LT nurse adapts to impact of COVID-19 on campus


LT Nurse Megan Styx posing in her work attire (Fry/LION).

Morgan Fry, Reporter

Like many school nurses, SC nurse Megan Styx’s role has changed dramatically due to COVID-19. In order to meet public health needs in the community, Styx has worked an increased amount to properly respond to the changing medical climate. 

“The role of a public health nurse includes monitoring the population for an infectious disease outbreak” Styx said. “During COVID that role really became more important and the main focus of my job.”

Styx is required to track reports of illness for approximately 4,000 students and 500 staff members. This includes COVID-19 cases, close contacts on campus and travel to high risk states. 

“I think it’s impressive how nurses have still stayed organized with basic tasks like scanning physicals, while still attending to their responsibilities during the pandemic,” Olivia Schnotala ‘22 said. 

In addition to tracking reports of illness, Styx has had to work closely with the LT administration in order to ensure proper monitoring of public health. 

“Historically, our role with staff has been very minimal,” Styx said. “We would provide first aid if somebody got hurt or sick at school.”

Styx, along with NC nurse Julie Loftus, attend weekly webinars from the local and state health departments. They have to be updated on frequent changes to COVID-19 guidelines, understand those changes and then interpret them in terms of what impact they have for LT, Styx said. 

“The administration basically depends on us for guidance related to all COVID cases,” Styx said. “We do the contact tracing and notification for school, while the local health department does contact tracing for activities outside of school.” 

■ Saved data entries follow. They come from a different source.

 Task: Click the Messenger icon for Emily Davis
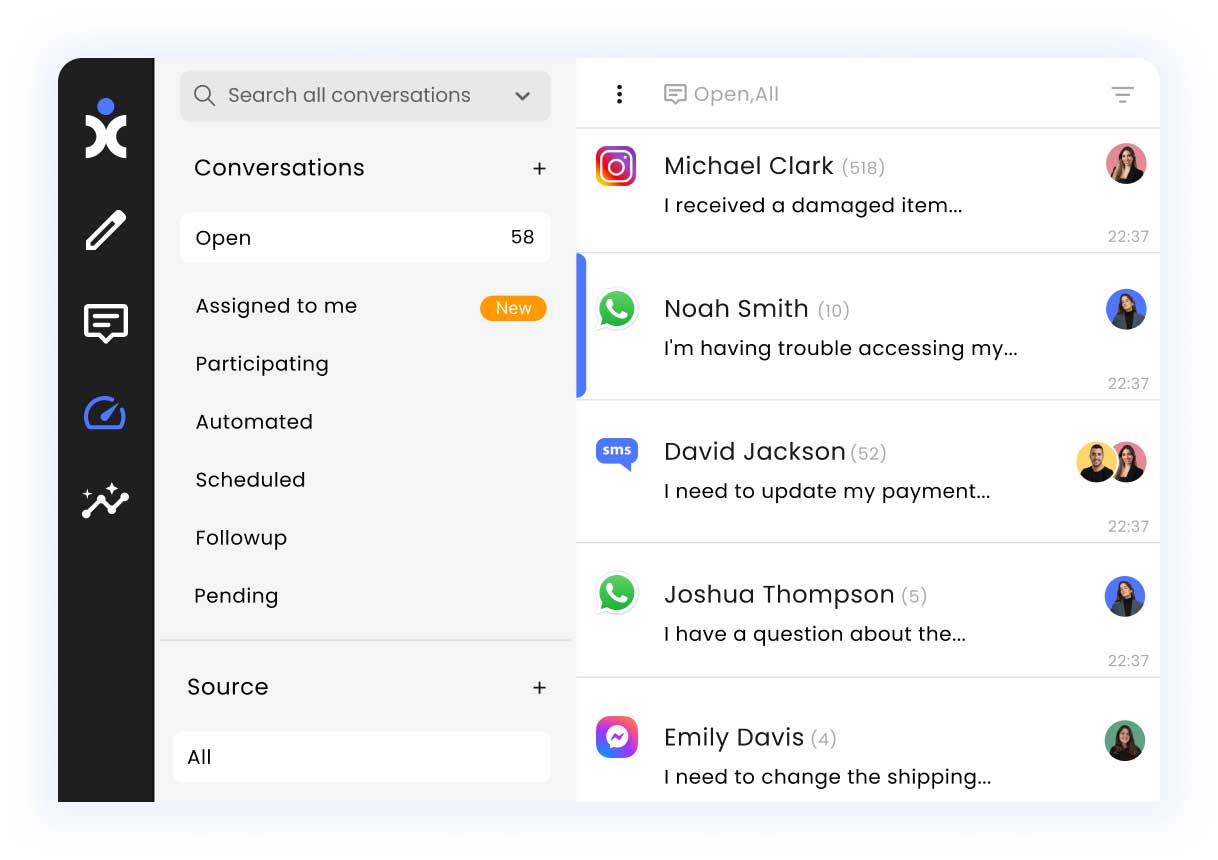616,738
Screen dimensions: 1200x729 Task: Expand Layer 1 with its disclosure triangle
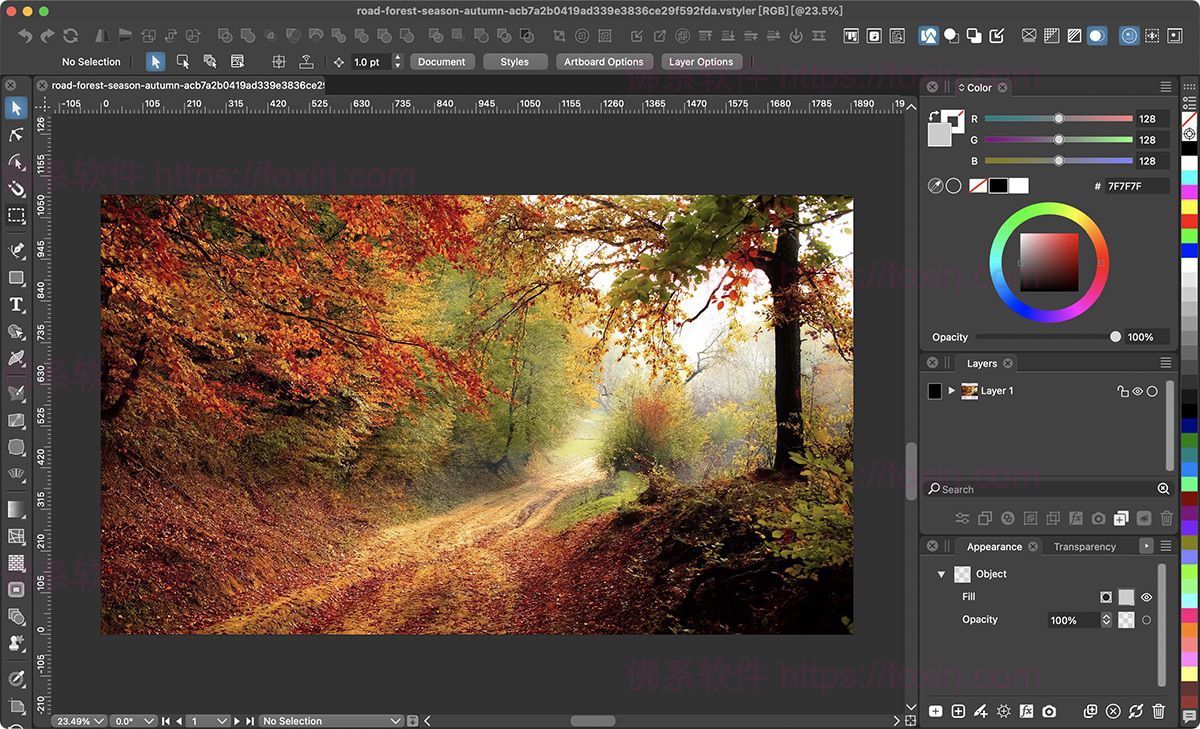952,390
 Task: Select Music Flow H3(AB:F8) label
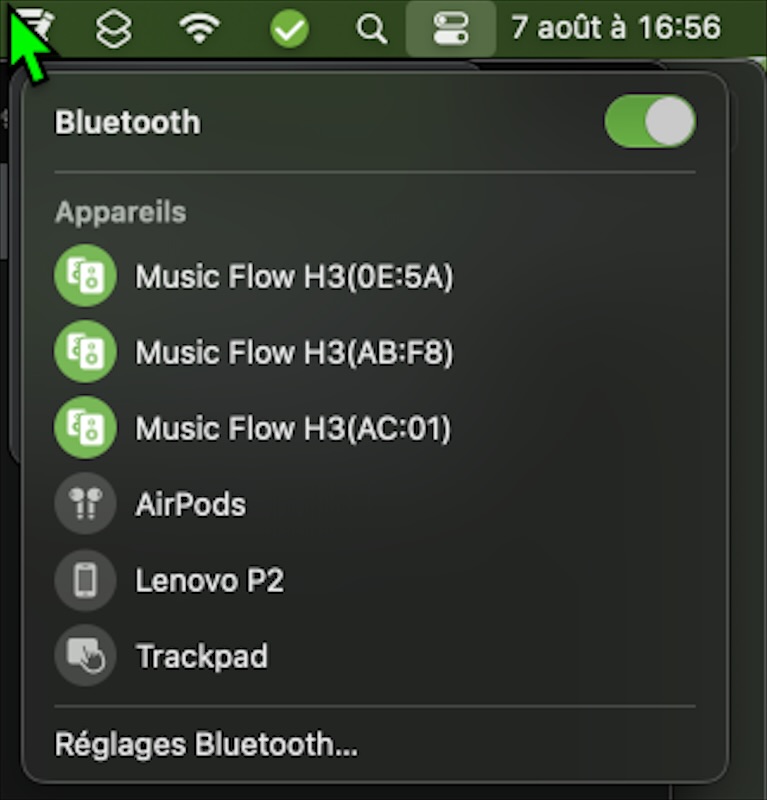pos(294,352)
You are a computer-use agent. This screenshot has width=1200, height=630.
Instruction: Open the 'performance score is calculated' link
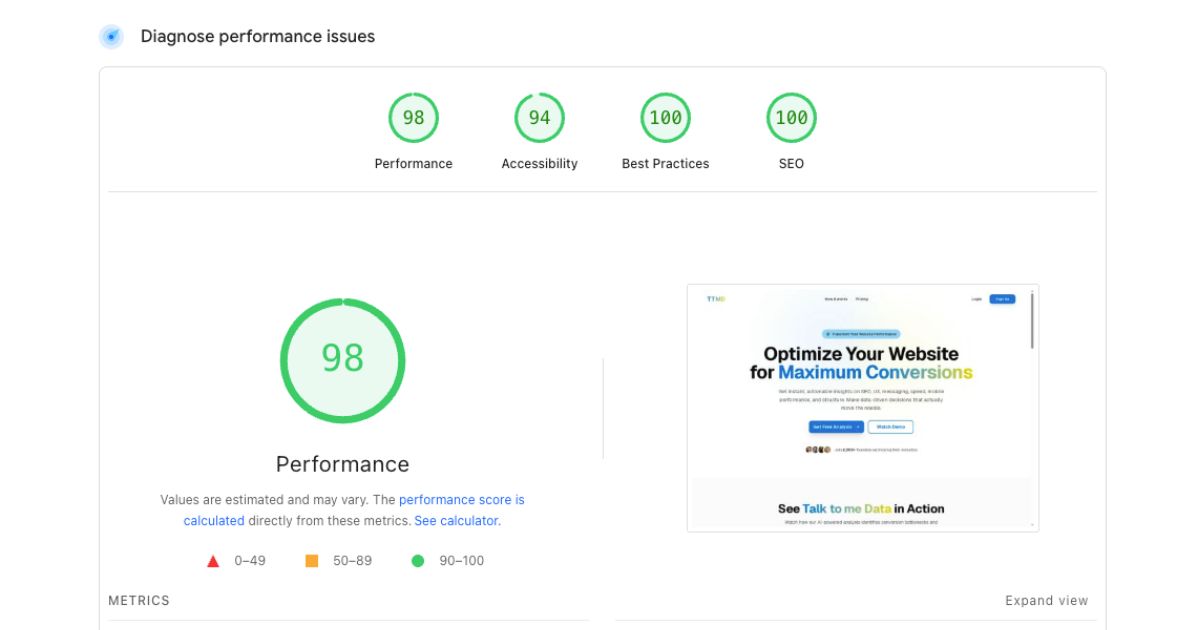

Along with contact tracing, the school nurses still have to care for students who are feeling sick during in-person learning, Styx said. However, the process is more complicated, as they have to isolate and treat the students like they have COVID-19, unless there is documentation that they do not.

“We can’t do things, like manage a headache in the health office, the same way we used to,” Styx said. “Basically we have to assume that anybody with symptoms may have COVID.” 

Unless a student’s symptoms are related to a documented pre-existing condition, the health office has to send people home, and they are not allowed to return until they provide a negative COVID-19 test or note from their physician saying the symptoms are not COVID-19. If they are unable to supply one of those two things, they are required to stay home for 10 days.

Overall, Styx has seen a decrease in students coming into the health office since the start of in-person learning. 

“I think because students are staying home if they aren’t feeling well, there have been fewer students coming to the nurse,” Styx said. 

In the future, the health office would like to supply on-site COVID-19 testing. In order to do this, the community spread levels have to be low. The earliest LT would be able to test for COVID-19 in the health office would be during summer school, Styx said.

“I think our biggest point of pride is that we have had no transmission of COVID related to in- person learning,” Styx said. “That’s a big deal for us because that means all our mitigation efforts have worked.”

While some students who are essential workers have gotten a COVID-19 vaccine, Styx hopes more students will get the vaccine when it is their turn, she said. 

“Vaccination is what’s going to get us back to the most normal school environment, and students can be a big part of that,” Styx said. “I think that student leaders ultimately will have a big role in encouraging others to get vaccinated when they are eligible.”